By Annys Shin
Washington Post Staff Writer
Tuesday, October 7, 2008
Former Lehman Brothers chief executive Richard S. Fuld Jr. told a skeptical House committee yesterday that he tried various ways to save the 158-year-old investment banking firm, including making a plea for help to federal regulators, but in the end was "overwhelmed" by events.
Lawmakers, in turn, questioned Fuld about why he for years failed to rein in risky investments, paid huge severance packages to departing executives even as the company was seeking federal help, and told analysts that the company's balance sheet was strong five days before it filed for bankruptcy.
"I wonder how he sleeps at night," Rep. Elijah E. Cummings (D-Md.) said.
Fuld told lawmakers he hasn't been sleeping well at all.
"Not that anybody on this committee cares about this, but I wake up every single night thinking what I could have done different," he said. "This is a pain that will stay with me for the rest of my life."
But during more than an hour of questioning, Fuld did not admit any specific mistakes. He blamed investors looking to make money from a fall in Lehman's share price for spreading false rumors that made it harder for Lehman to raise money. That, he said, created a liquidity problem and a crisis of confidence, leading to a run on the bank.
He described how he and top management sought to keep Lehman going, including a failed attempt to persuade federal regulators to let Lehman become a bank-holding company. The Federal Reserve ended up allowing Goldman Sachs and Morgan Stanley to do just that after Lehman failed.
"If you haven't discovered your role," Rep. John L. Mica (R-Fla.) told Fuld at one point, "you're the villain."
Fuld, who joined Lehman as an intern in 1966, was the first head of a Wall Street firm to face lawmakers following Friday's passage of the $700 billion rescue of the financial industry. It was the first in a series of hearings planned by the House Oversight and Government Reform Committee into the causes of the financial crisis that prompted the bailout. The committee presented several internal documents subpoenaed from Lehman, including a June e-mail written by Fuld dismissing a call by some employee shareholders to forgo bonuses this year.
"Don't worry, they are only people who think about their own pockets," Fuld wrote in the e-mail, which was distributed to reporters.
Lawmakers took the opportunity to exorcise taxpayer anger over executive pay, posting Fuld's compensation since 2000, an estimated total of $484.8 million. Fuld later said it was closer to $350 million.

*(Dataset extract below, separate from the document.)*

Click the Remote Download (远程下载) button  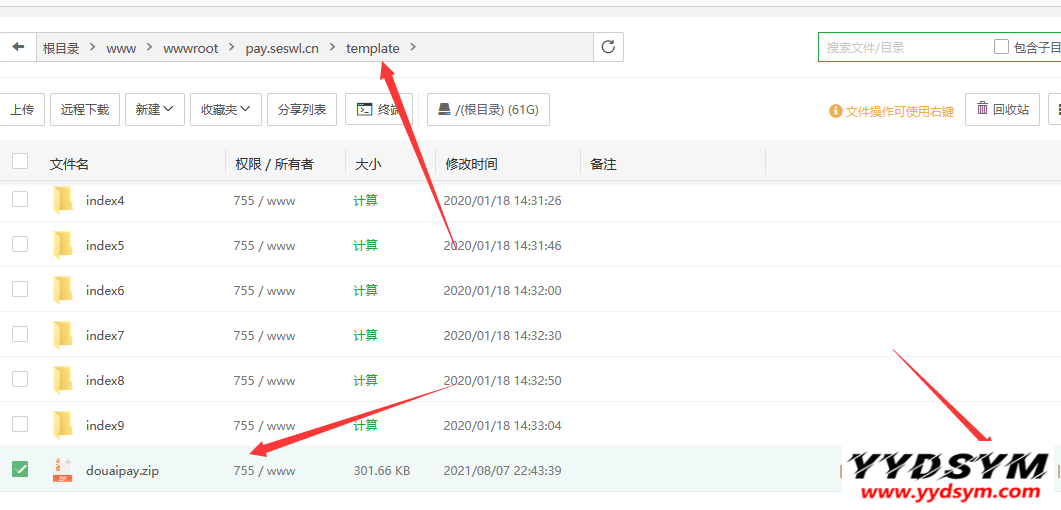coord(85,110)
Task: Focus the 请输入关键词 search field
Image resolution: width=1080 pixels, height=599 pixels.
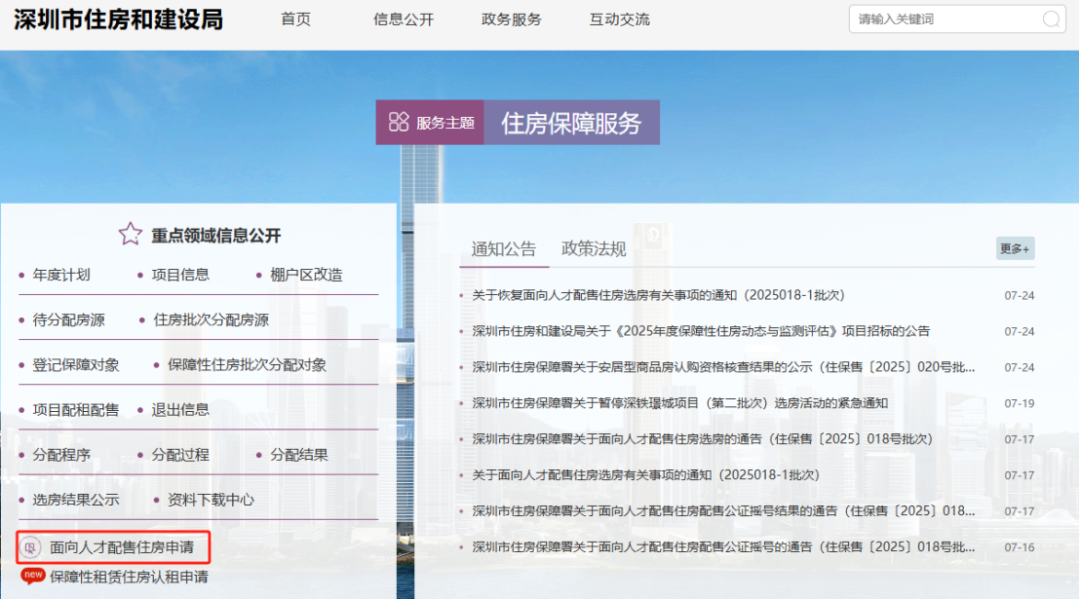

The panel also took issue with a decision last month by board members to pay three executives a total of $23.2 million for leaving, even as the firm was collapsing, according to committee documents.
Fuld defended Lehman's pay practices, saying "the system worked" because 85 percent of his pay was in the form of stock, aligning him with shareholder interests. He owned 10 million shares when Lehman filed for Chapter 11 bankruptcy protection last month.
"I'd like this committee to know I got no severance. I got no golden parachute. I had no contract. I never asked for a contract," Fuld said. "I could have sold that stock. I did not because I firmly believed that we were going to return to profitability."
Lawmakers were not sympathetic.
"You did well when the company was doing well and you did very well when the company was not doing well," said Rep. Henry A. Waxman (D-Calif.), chairman of the committee.
Several members targeted positive statements Fuld made during a Sept. 10 call with analysts about Lehman's balance sheet, five days before the company filed for bankruptcy.
"The problem is we have statements . . . at the time that they were made were simply implausible. That raises the question of whether your perspective was clouded or whether something else was going on," Rep. John Sarbanes (D-Md.) said.
The FBI is investigating whether there was fraud at Lehman Brothers, and the Securities and Exchange Commission is looking into what Lehman disclosed about housing-related investments and how it valued them.
Fuld said he spoke and made decisions based on the information he had at the time. He said on the Friday before the Sept. 15 bankruptcy announcement that Lehman and Merrill Lynch were in similar circumstances and in talks with other banks over a possible merger or sale. On Sunday, federal regulators decided to let Lehman fail. The next day, Merrill said it would be absorbed by Bank of America and Lehman filed for Chapter 11.
When asked if he wonders why federal regulators let Lehman go under but not insurance giant American International Group, Goldman Sachs or Morgan Stanley, Fuld replied: "Until the day they put me into the ground I will wonder."